[Collection entries]
______
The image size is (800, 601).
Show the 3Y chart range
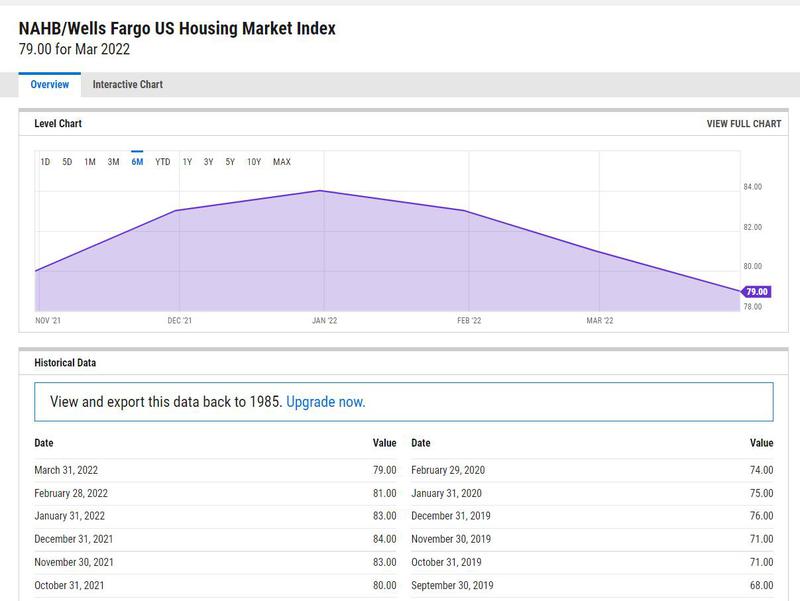click(x=208, y=162)
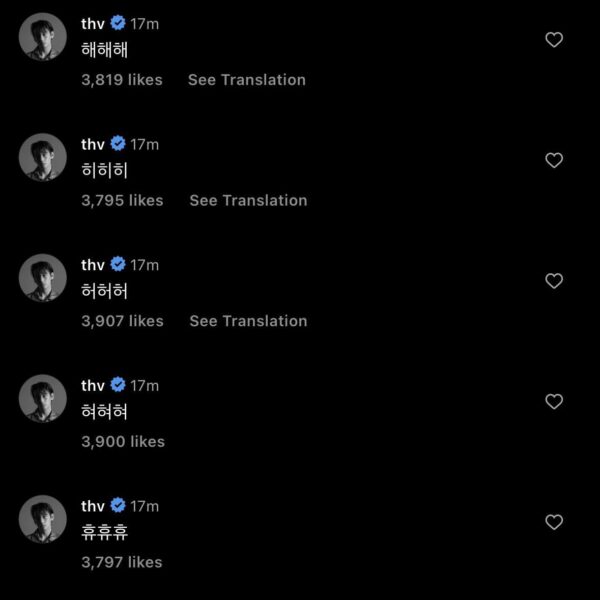Like the "허허허" comment
600x600 pixels.
click(x=554, y=281)
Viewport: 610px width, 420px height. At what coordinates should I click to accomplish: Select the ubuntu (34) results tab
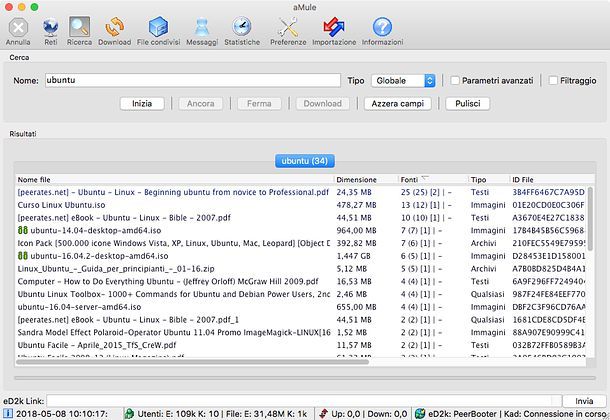tap(303, 160)

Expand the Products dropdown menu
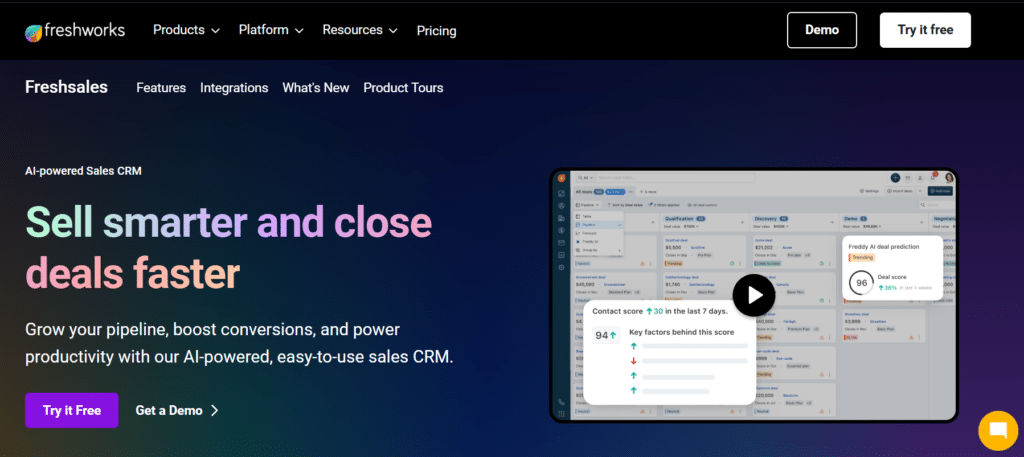(186, 30)
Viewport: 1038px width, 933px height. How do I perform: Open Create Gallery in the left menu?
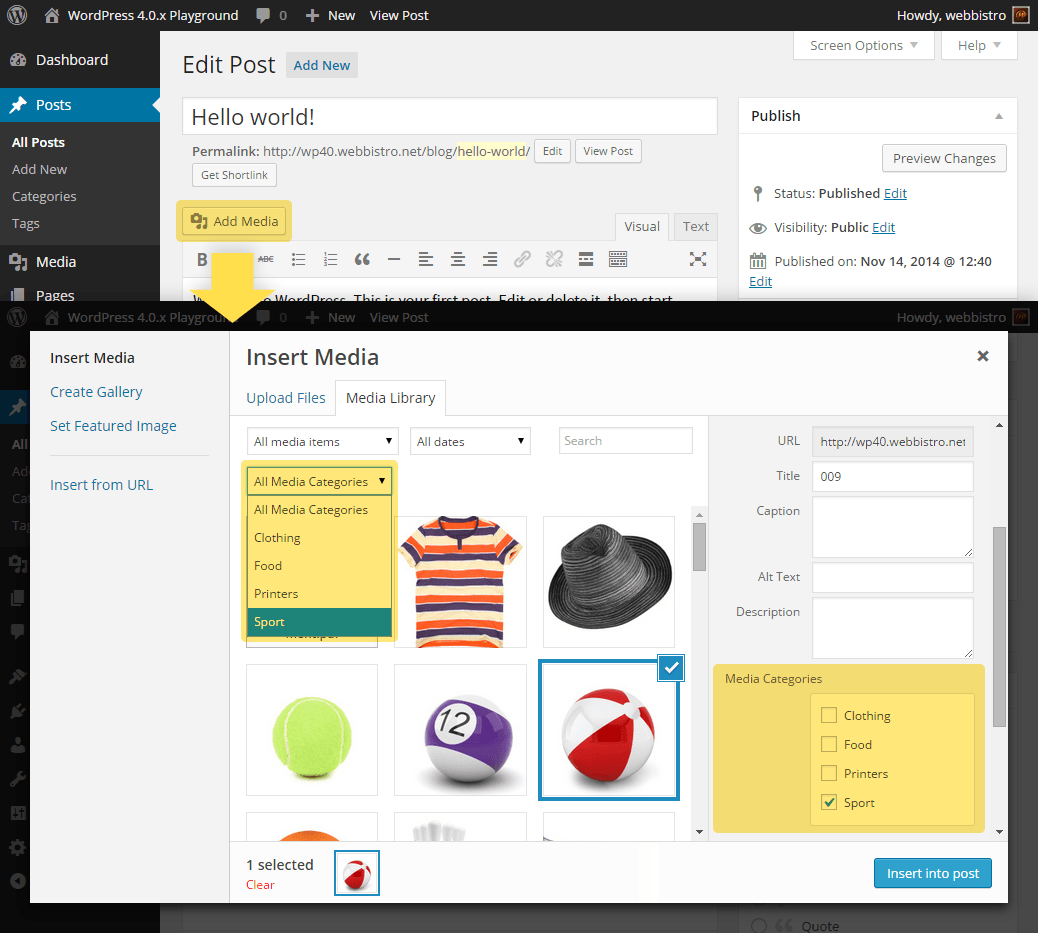click(x=96, y=392)
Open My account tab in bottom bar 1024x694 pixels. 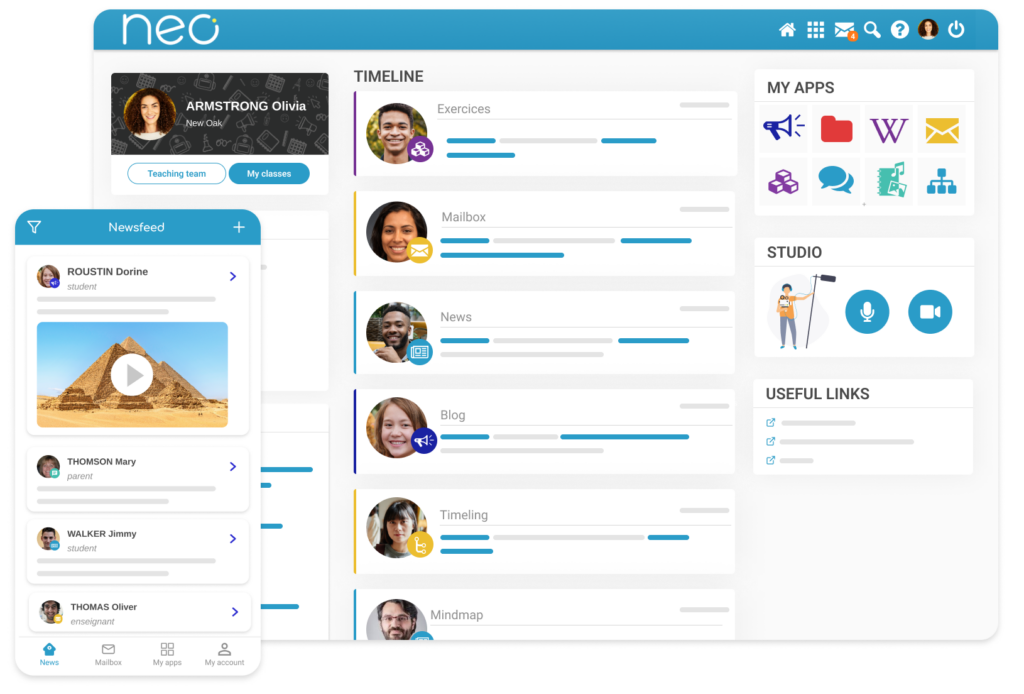224,654
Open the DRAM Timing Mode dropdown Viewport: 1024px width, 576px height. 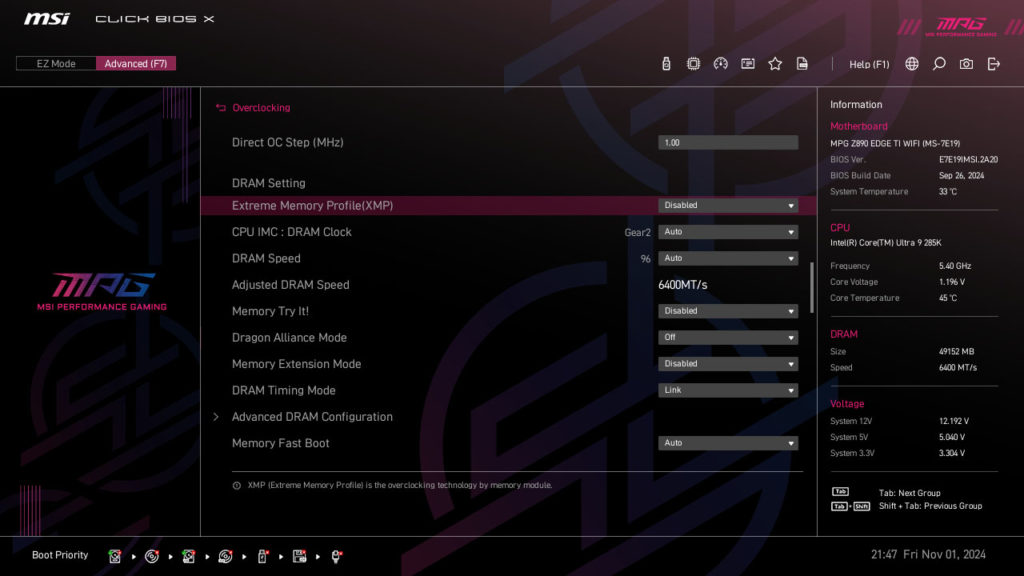point(727,390)
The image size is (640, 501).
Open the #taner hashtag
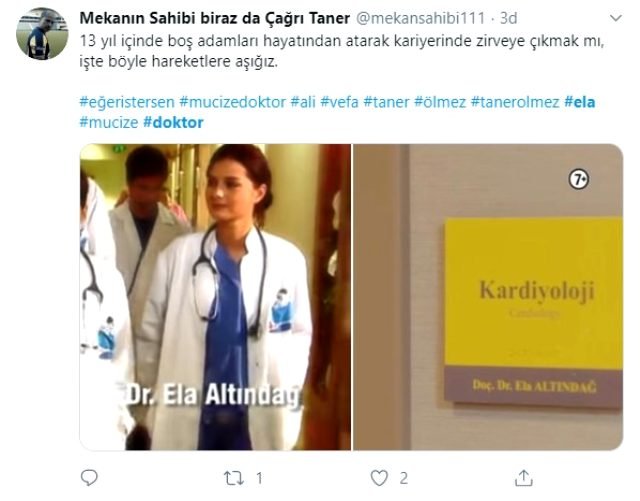click(386, 102)
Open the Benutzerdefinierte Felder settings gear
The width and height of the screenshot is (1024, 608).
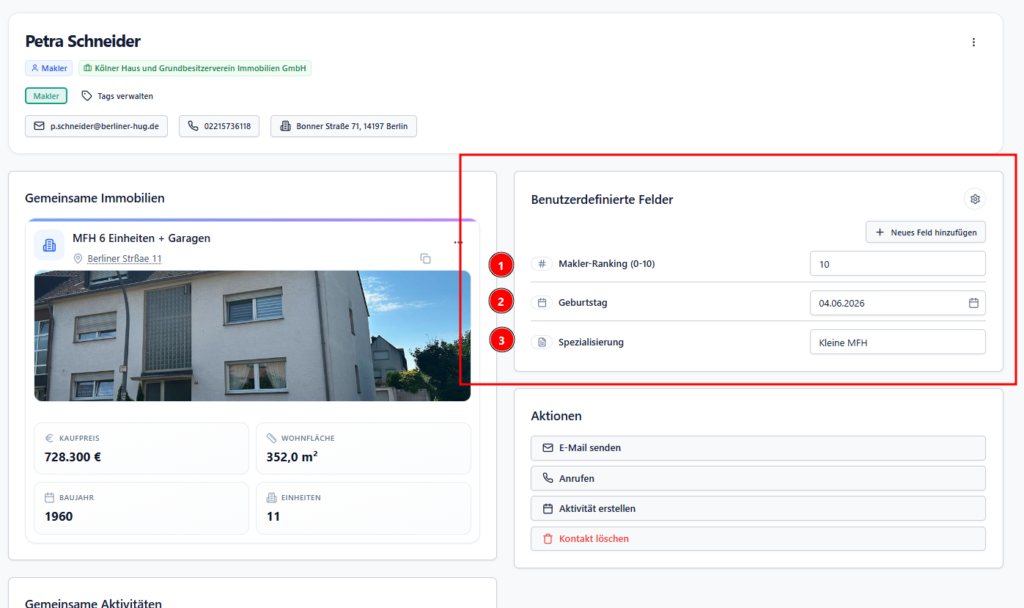point(974,199)
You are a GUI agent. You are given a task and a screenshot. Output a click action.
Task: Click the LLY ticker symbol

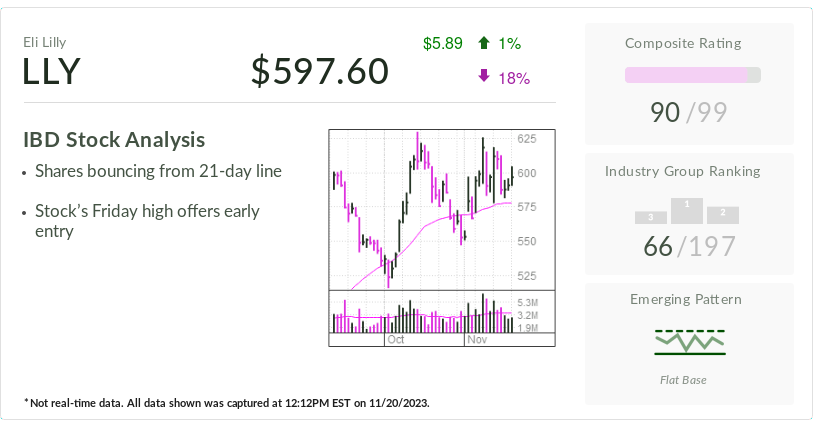(x=51, y=72)
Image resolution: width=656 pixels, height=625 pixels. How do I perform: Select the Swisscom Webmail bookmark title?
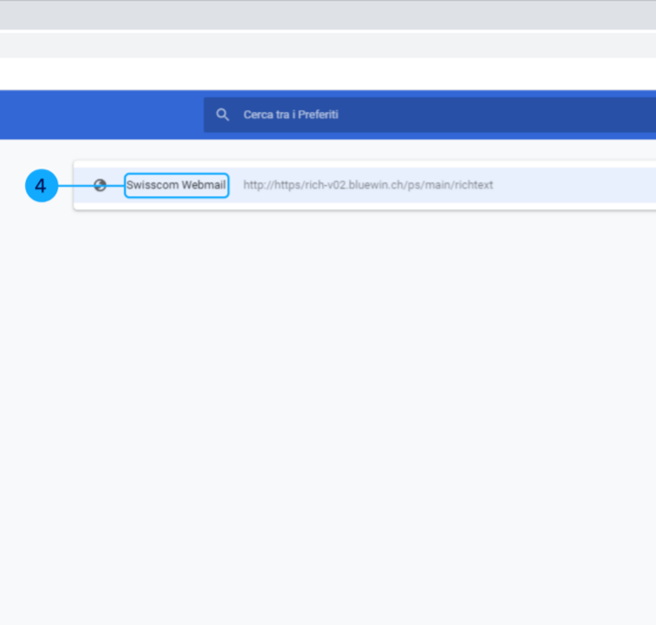[x=176, y=185]
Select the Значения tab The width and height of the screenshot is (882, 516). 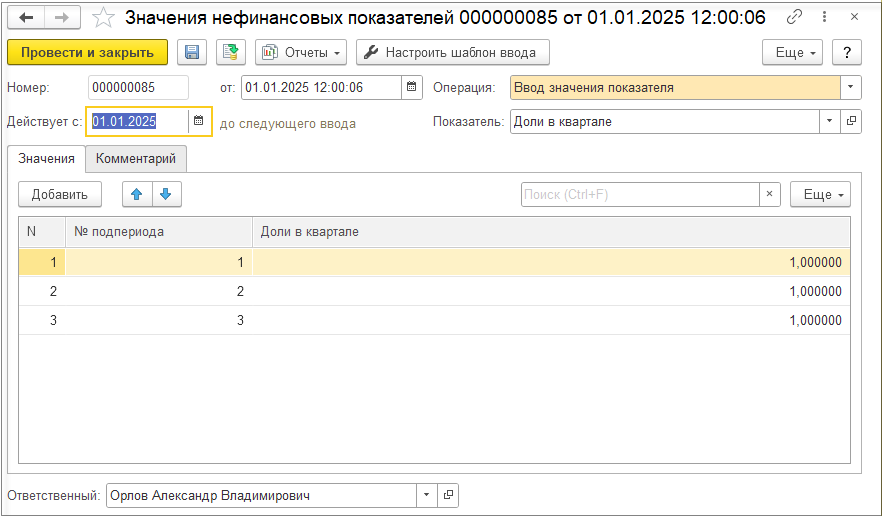pos(46,158)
______
• EXERCISE DESCRIPTION: All lines above containing the string "size": copy each one.

• RESPONSE TO THE TASK:
The image size is (800, 601).
The image size is (640, 501).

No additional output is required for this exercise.